Activity:
Print out all the records, word for word.

Data to process:
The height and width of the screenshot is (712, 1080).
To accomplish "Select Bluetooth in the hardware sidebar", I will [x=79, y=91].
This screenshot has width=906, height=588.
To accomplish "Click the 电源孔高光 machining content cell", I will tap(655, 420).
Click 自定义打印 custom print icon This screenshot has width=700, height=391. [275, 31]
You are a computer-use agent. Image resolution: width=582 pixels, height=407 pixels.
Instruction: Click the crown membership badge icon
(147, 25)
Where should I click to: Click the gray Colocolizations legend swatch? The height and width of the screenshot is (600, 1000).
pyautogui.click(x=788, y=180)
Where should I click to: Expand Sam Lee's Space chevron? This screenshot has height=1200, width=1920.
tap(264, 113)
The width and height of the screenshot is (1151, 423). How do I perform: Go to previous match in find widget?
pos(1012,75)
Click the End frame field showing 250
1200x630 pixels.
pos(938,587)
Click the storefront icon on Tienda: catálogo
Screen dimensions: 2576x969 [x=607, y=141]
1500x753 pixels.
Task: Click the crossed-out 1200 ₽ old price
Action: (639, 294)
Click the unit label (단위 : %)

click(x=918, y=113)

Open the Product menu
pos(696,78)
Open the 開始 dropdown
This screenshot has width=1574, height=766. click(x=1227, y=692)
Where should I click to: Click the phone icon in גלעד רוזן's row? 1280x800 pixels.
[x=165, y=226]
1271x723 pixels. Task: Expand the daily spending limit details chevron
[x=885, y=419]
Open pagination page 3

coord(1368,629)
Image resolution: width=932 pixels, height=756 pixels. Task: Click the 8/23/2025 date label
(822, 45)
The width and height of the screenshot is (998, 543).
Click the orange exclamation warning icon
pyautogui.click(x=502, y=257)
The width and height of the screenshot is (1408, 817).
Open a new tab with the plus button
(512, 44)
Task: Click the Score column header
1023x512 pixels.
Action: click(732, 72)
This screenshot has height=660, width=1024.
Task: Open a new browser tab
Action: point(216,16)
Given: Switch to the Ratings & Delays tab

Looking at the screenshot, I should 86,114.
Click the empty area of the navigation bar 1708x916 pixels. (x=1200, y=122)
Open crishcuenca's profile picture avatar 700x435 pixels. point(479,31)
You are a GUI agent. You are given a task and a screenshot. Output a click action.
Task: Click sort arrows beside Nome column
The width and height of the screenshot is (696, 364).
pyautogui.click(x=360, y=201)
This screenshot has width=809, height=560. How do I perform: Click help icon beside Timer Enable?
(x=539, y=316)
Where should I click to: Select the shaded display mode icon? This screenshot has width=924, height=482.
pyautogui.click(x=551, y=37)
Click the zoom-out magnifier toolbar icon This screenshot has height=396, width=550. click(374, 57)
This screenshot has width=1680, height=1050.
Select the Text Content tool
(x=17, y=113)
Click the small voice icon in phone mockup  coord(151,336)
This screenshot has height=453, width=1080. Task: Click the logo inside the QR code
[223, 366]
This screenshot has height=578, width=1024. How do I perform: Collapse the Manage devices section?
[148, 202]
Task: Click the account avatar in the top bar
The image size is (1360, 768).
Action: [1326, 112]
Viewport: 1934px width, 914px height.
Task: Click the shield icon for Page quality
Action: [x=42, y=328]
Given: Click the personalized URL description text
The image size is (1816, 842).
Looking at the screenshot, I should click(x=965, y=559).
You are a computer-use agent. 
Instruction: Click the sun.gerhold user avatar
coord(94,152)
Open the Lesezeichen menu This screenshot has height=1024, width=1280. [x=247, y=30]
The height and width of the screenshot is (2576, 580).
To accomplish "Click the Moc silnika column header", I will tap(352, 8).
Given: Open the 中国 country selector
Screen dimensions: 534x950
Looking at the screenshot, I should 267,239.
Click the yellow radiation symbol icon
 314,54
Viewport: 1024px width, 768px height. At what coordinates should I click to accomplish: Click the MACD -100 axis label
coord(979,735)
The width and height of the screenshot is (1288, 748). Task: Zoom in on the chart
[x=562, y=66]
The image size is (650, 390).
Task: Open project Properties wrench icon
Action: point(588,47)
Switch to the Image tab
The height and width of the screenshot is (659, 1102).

Result below:
The height and width of the screenshot is (712, 1080).
To accomplish "Select Bluetooth in the hardware sidebar", I will [x=79, y=91].
This screenshot has width=906, height=588.
To accomplish "Click the 电源孔高光 machining content cell", I will tap(655, 420).
Click 自定义打印 custom print icon This screenshot has width=700, height=391. [275, 31]
You are a computer-use agent. Image resolution: width=582 pixels, height=407 pixels.
Instruction: Click the crown membership badge icon
(147, 25)
Where should I click to: Click the gray Colocolizations legend swatch? The height and width of the screenshot is (600, 1000).
pyautogui.click(x=788, y=180)
Where should I click to: Expand Sam Lee's Space chevron? This screenshot has height=1200, width=1920.
tap(264, 113)
The width and height of the screenshot is (1151, 423). How do I perform: Go to previous match in find widget?
pos(1012,75)
Click the End frame field showing 250
1200x630 pixels.
pos(938,587)
Click the storefront icon on Tienda: catálogo
Screen dimensions: 2576x969 [x=607, y=141]
1500x753 pixels.
Task: Click the crossed-out 1200 ₽ old price
Action: (639, 294)
Click the unit label (단위 : %)

click(x=918, y=113)

Open the Product menu
pos(696,78)
Open the 開始 dropdown
This screenshot has width=1574, height=766. click(x=1227, y=692)
Where should I click to: Click the phone icon in גלעד רוזן's row? 1280x800 pixels.
[x=165, y=226]
1271x723 pixels. Task: Expand the daily spending limit details chevron
[x=885, y=419]
Open pagination page 3

coord(1368,629)
Image resolution: width=932 pixels, height=756 pixels. Task: Click the 8/23/2025 date label
(822, 45)
The width and height of the screenshot is (998, 543).
Click the orange exclamation warning icon
pyautogui.click(x=502, y=257)
The width and height of the screenshot is (1408, 817).
Open a new tab with the plus button
(512, 44)
Task: Click the Score column header
1023x512 pixels.
Action: click(732, 72)
This screenshot has height=660, width=1024.
Task: Open a new browser tab
Action: point(216,16)
Given: Switch to the Ratings & Delays tab

Looking at the screenshot, I should 86,114.
Click the empty area of the navigation bar 1708x916 pixels. (x=1200, y=122)
Open crishcuenca's profile picture avatar 700x435 pixels. point(479,31)
You are a GUI agent. You are given a task and a screenshot. Output a click action.
Task: Click sort arrows beside Nome column
The width and height of the screenshot is (696, 364).
pyautogui.click(x=360, y=201)
This screenshot has width=809, height=560. How do I perform: Click help icon beside Timer Enable?
(x=539, y=316)
Where should I click to: Select the shaded display mode icon? This screenshot has width=924, height=482.
pyautogui.click(x=551, y=37)
Click the zoom-out magnifier toolbar icon This screenshot has height=396, width=550. click(374, 57)
This screenshot has width=1680, height=1050.
Select the Text Content tool
(x=17, y=113)
Click the small voice icon in phone mockup  coord(151,336)
This screenshot has height=453, width=1080. Task: Click the logo inside the QR code
[223, 366]
This screenshot has height=578, width=1024. How do I perform: Collapse the Manage devices section?
[148, 202]
Task: Click the account avatar in the top bar
The image size is (1360, 768).
Action: [1326, 112]
Viewport: 1934px width, 914px height.
Task: Click the shield icon for Page quality
Action: [x=42, y=328]
Given: Click the personalized URL description text
The image size is (1816, 842).
Looking at the screenshot, I should click(x=965, y=559).
You are a computer-use agent. 
Instruction: Click the sun.gerhold user avatar
coord(94,152)
Open the Lesezeichen menu This screenshot has height=1024, width=1280. [x=247, y=30]
The height and width of the screenshot is (2576, 580).
To accomplish "Click the Moc silnika column header", I will tap(352, 8).
Given: Open the 中国 country selector
Screen dimensions: 534x950
Looking at the screenshot, I should 267,239.
Click the yellow radiation symbol icon
 314,54
Viewport: 1024px width, 768px height. At what coordinates should I click to accomplish: Click the MACD -100 axis label
coord(979,735)
The width and height of the screenshot is (1288, 748). Task: Zoom in on the chart
[x=562, y=66]
The image size is (650, 390).
Task: Open project Properties wrench icon
Action: point(588,47)
Switch to the Image tab
The height and width of the screenshot is (659, 1102).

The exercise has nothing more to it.